Chapter 9 — Lingkaran
Yang Perlahan Meluas
Pelatihan yang intens merupakan
makananku sehari-hari. Rasa sakit sudah menjadi bagian dari keseharianku. Aku
pernah ditinggalkan sendiran di tengah hutan. Hutan pada malam hari sangat
menakutkan, tapi aku bisa merasakan kehidupan selain diriku sendiri. Meskipun
sulit, aku tidak merasa kesepian.
Suatu hari, ada seekor anjing
besar yang muncul di ruang kelas sekolah SD. Satu orang dewasa yang baik hati
mengizinkanku bermain bersama anjing itu. Dengan rasa takut, aku menyentuh
anjing itu untuk pertama kalinya. Anjing yang aku sentuh terasa sangat
lembut...
◇◇◇◇
Belakangan ini, aku sering
bermimpi tentang peristiwa masa lalu. Mungkin hanya sebagian kecil saja.

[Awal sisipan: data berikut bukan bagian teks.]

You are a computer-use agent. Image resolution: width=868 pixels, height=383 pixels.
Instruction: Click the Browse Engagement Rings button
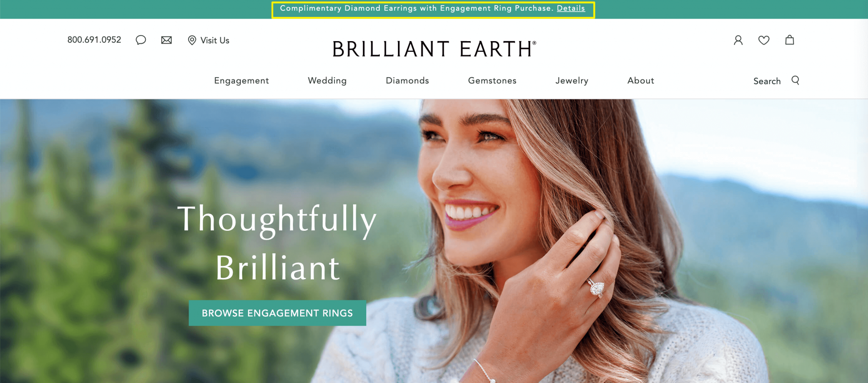[277, 313]
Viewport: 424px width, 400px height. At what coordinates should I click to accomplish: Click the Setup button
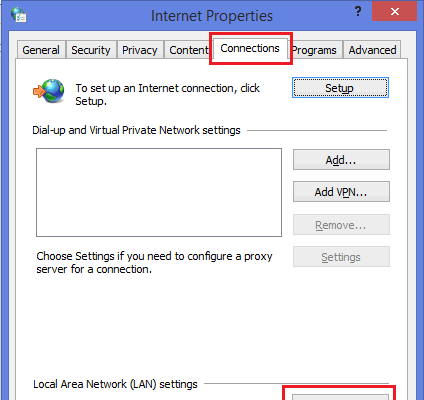[340, 88]
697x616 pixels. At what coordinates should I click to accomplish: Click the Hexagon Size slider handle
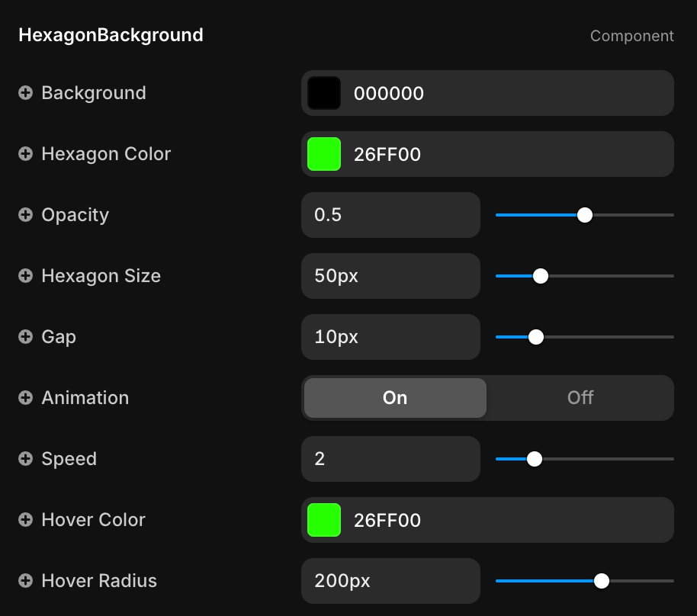coord(541,276)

Kenanganku masih terputus-putus. Ini adalah efek dari reset yang aku lakukan
ketika masih kecil. Pasti ada banyak peristiwa yang ingin aku hapus dari
ingatanku.
Tidak perlu mengenang kembali
masa lalu. Aku sudah menjadi siswa SMA sekarang. Baru-baru ini, aku akhirnya
bisa merasakan lingkaran pertemananku yang semakin meluas. Ketika sedang makan
siang di halaman tengah bersama Hanazono, aku menerima pesan dari Tanaka.
[Kamu
lagi ada di mana sekarang?]
Begitu rupanya, jadi aplikasi
pesan bisa menghilangkan kebiasaan berbicara, ya. Aku segera membalas pesannya
dengan cepat. Hanazono menatapku dengan dengan heran.
“Tumben sekali kamu menggunakan
pesan. Oh, apa itu dari Tanaka-san? Kamu sudah berteman dengannya kan?”

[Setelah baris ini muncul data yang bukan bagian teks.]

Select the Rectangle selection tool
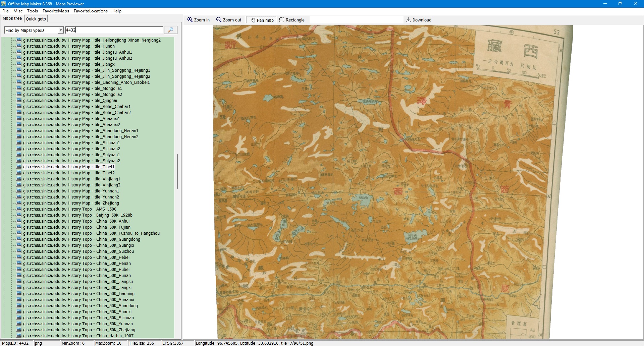The image size is (644, 346). point(292,20)
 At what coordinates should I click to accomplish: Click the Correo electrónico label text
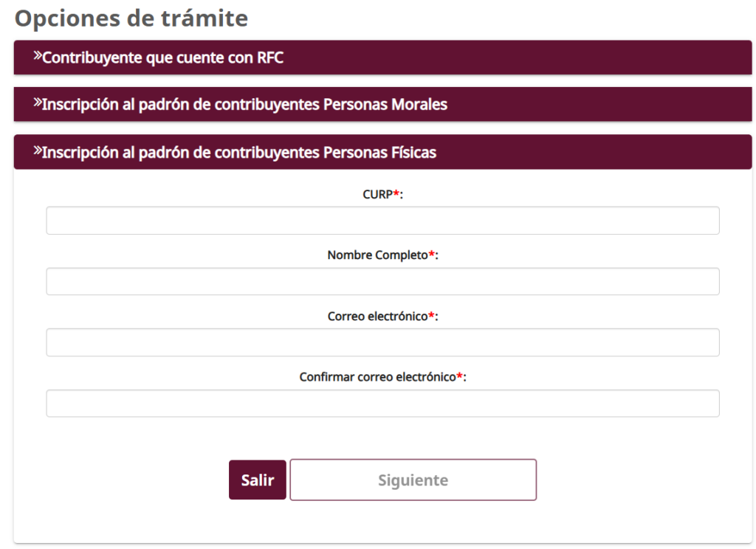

“Ya, Tanaka orang yang baik.
Kuenya juga enak.”
“H-Hee, dia itu gadis yang
sangat manis, iya ‘kan?”
“Ya, dia gadis yang sangat
menggemaskan. Tapi, menurut pandangan objektif, Hanazono juga sangat cantik,
kok.”
“Ka-Kamu ini! Jangan
sembarangan mengatakan hal seperti itu kepada seorang gadis! Bu-Bukan berarti
aku cantik atau semacamnya...”
“Pandangan estetika orang lain
tidak bisa diandalkan. Mari kita akhiri pembicaraan ini.”

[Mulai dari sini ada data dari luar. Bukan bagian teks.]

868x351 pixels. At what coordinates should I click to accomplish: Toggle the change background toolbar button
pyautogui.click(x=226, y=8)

“Ah, kamu memang seperti itu.”
“Ngomong-ngomong, Tanaka bilang
dia ingin menjadi teman kita, loh?”
“Kita? Padahal dia terlihat
punya banyak teman...”
“Dia sendiri yang bilang kalau
dia penyendiri.”
“Kurasa itu ada benarnya juga.
Aku belum pernah melihatnya bersama teman-temannya.”
Aku merasakan seseorang
mendekati kami.
Dari aromanya, aku tahu kalau
itu bukan Tanaka.
“Hei, Toudou! Lahh, kamu makan
bareng Hanazono lagi!? Kali ini mari kita makan bersama!”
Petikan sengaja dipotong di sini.